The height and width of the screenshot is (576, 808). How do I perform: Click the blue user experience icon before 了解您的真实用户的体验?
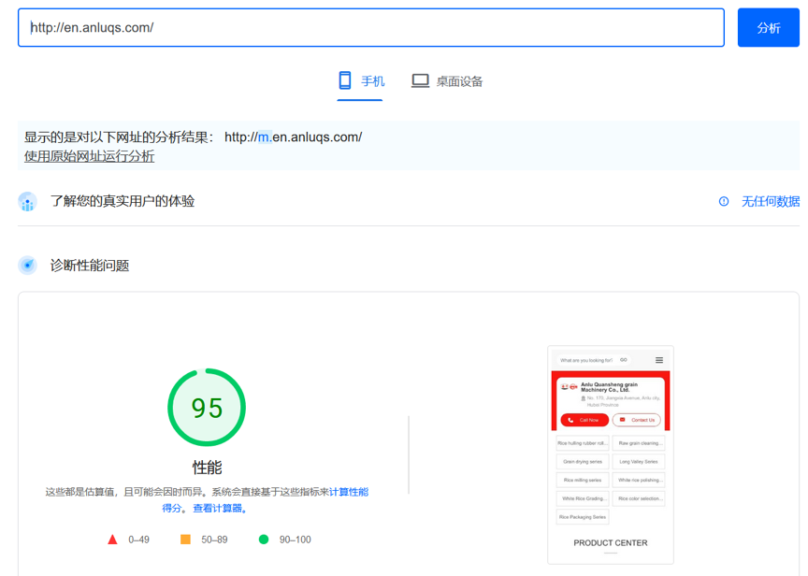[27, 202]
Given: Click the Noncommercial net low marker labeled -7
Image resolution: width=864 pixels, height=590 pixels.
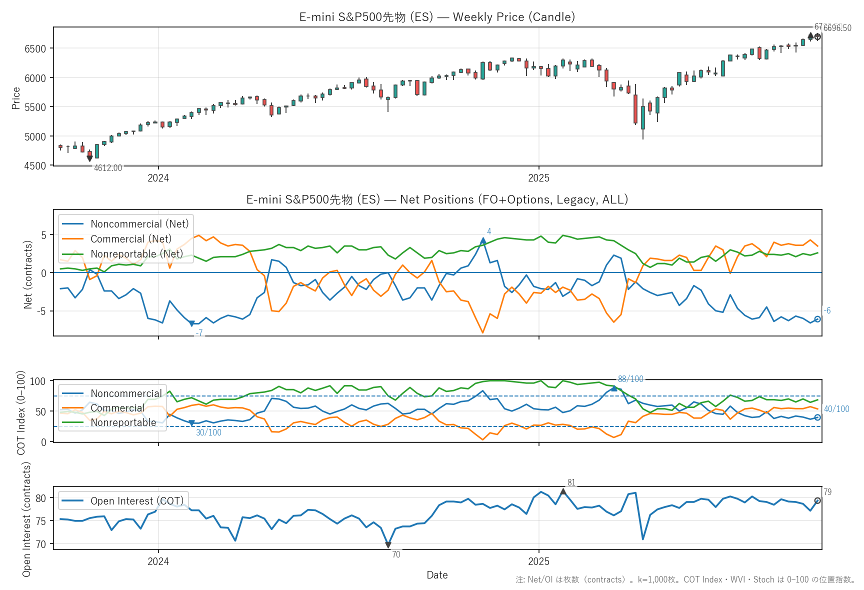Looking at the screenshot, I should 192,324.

*TO DO:* Copy the text of each of the records above word for word, and leave out the pictures.

*FULL RESPONSE:*
The height and width of the screenshot is (576, 808). How do I perform: Click the blue user experience icon before 了解您的真实用户的体验?
[27, 202]
Given: Click the Noncommercial net low marker labeled -7
Image resolution: width=864 pixels, height=590 pixels.
Looking at the screenshot, I should 192,324.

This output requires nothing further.